There are a lot of things which make Fossil attractive for solo and small developers.
An example would be the excellent diffing tools accessible through localhost, as well as things like issue tracking, which git doesn't understand as a concept.
There were some deal-breakers for me (kind of esoteric) and I switched back to git, but not without some annoyance.
On Windows git performance isn't the greatest due to the sheer number of tiny little files (NTFS is absolutely awful). If you have a lot of small commits the number of tiny files grows and grows and grows and git can feel really slow compared to something like fossil.

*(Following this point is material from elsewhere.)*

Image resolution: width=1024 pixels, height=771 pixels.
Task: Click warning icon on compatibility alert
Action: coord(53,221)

Especially if you're regularly copying your repo from one filesystem/machine to the next (without compressing it into something like a .zip first).

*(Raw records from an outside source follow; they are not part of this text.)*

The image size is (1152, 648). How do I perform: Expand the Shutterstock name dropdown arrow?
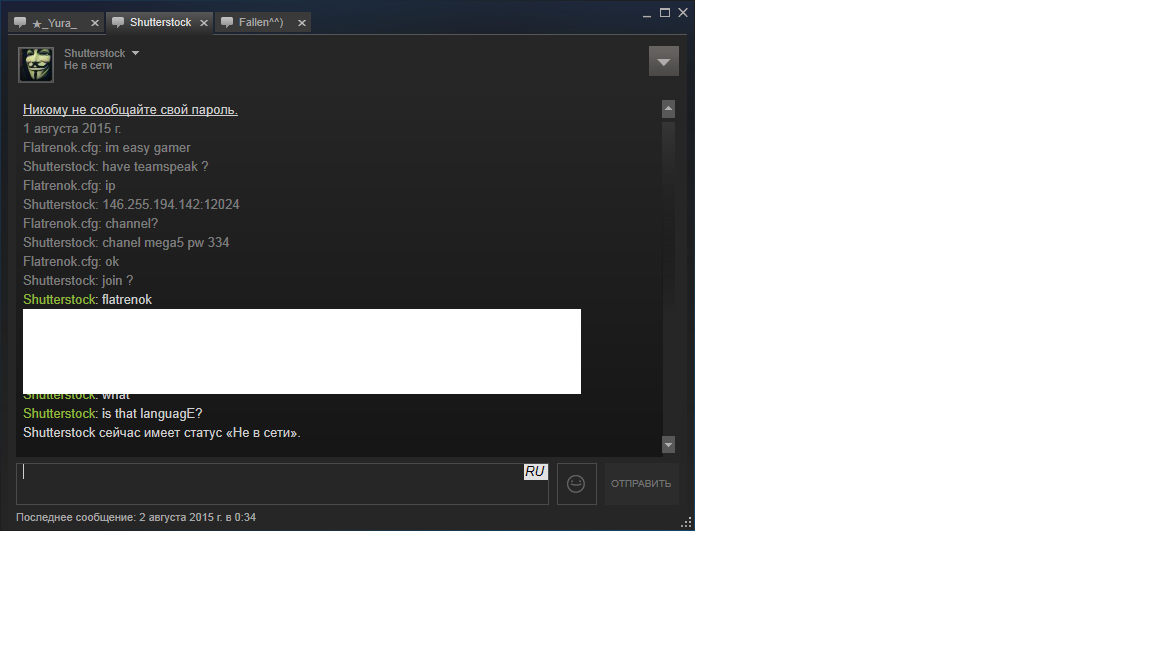click(135, 53)
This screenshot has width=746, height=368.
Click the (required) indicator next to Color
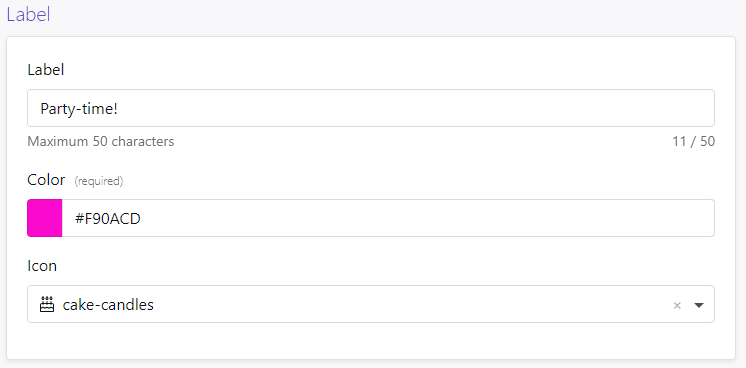98,181
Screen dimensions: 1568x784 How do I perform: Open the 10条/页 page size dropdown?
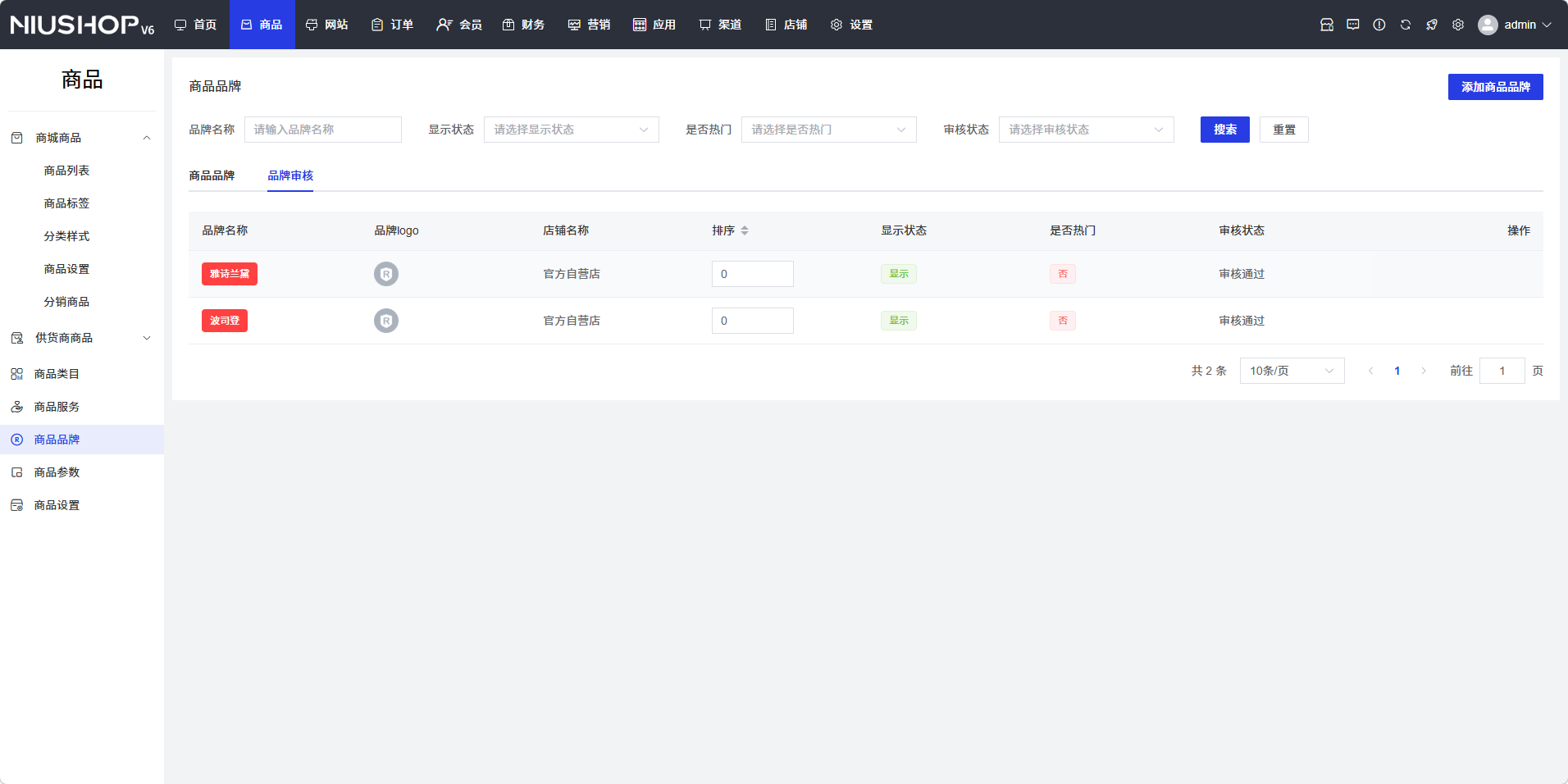point(1291,371)
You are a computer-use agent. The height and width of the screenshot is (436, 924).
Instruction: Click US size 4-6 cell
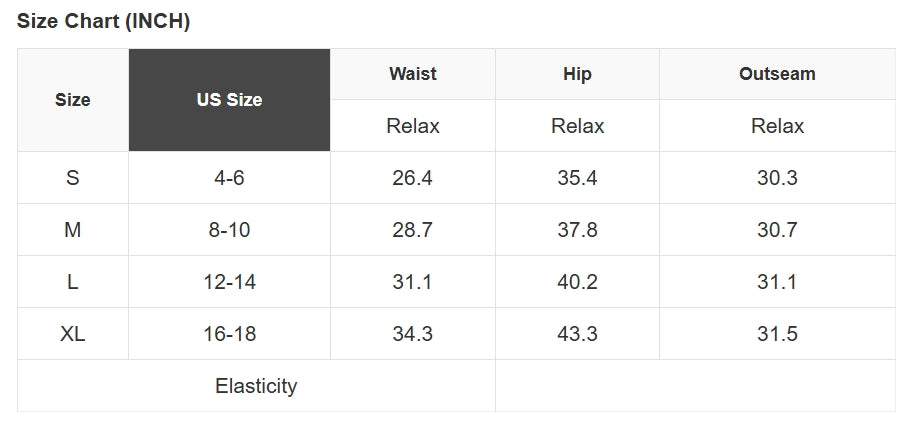pyautogui.click(x=229, y=178)
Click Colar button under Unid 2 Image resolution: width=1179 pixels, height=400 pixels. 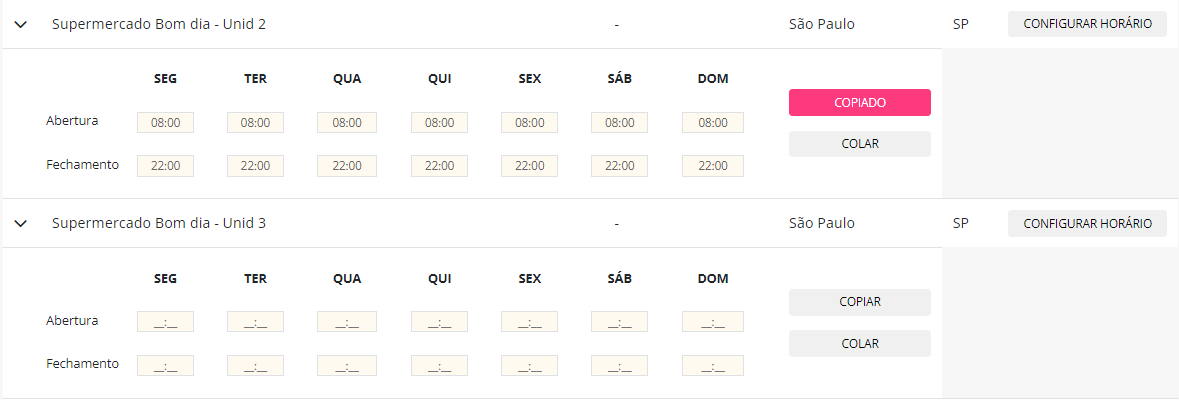pyautogui.click(x=859, y=144)
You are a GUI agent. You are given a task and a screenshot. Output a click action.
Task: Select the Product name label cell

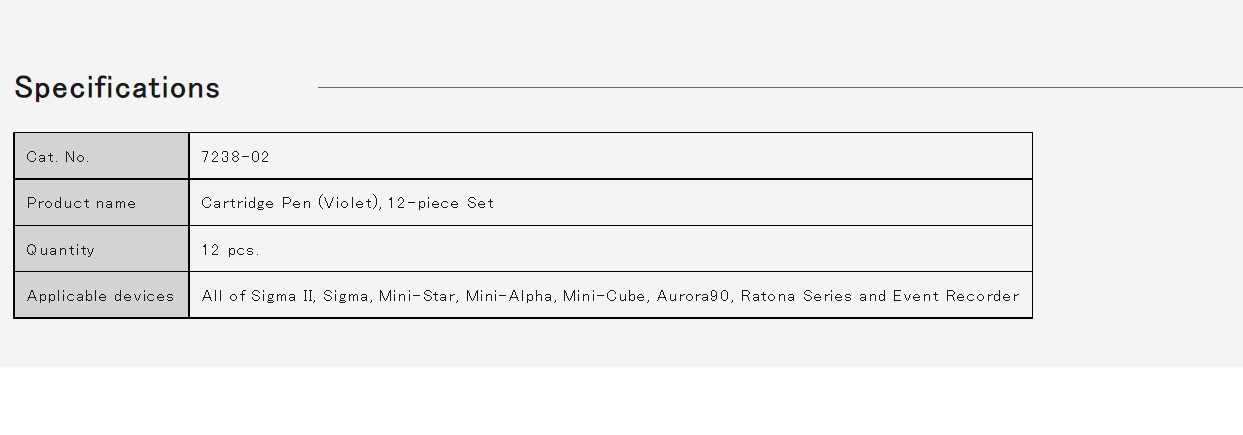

I have 11809 files in my repo. Opening a git tool (GittyUp) on this repo takes minutes but seconds on Fossil (on a Pi4 with USB3 NVMe).
I use Windows + Linux machines + Pi and share between them so don't use the Pi4 exclusively but have noticed a difference in its ability to handle and open the repo.
If you do a git clone locally (yes, git clone works with local paths) you can get all git objects packed into a single .pack file). The pack file may also deduplicate unchanged portions of tracked files. You can even do a shallow clone to reduce the size (and history) of the pack file.
All of this is also possible to do on a repository locally, without cloning.
Fossil has the ability to push to git, which I do periodically just for curiosity.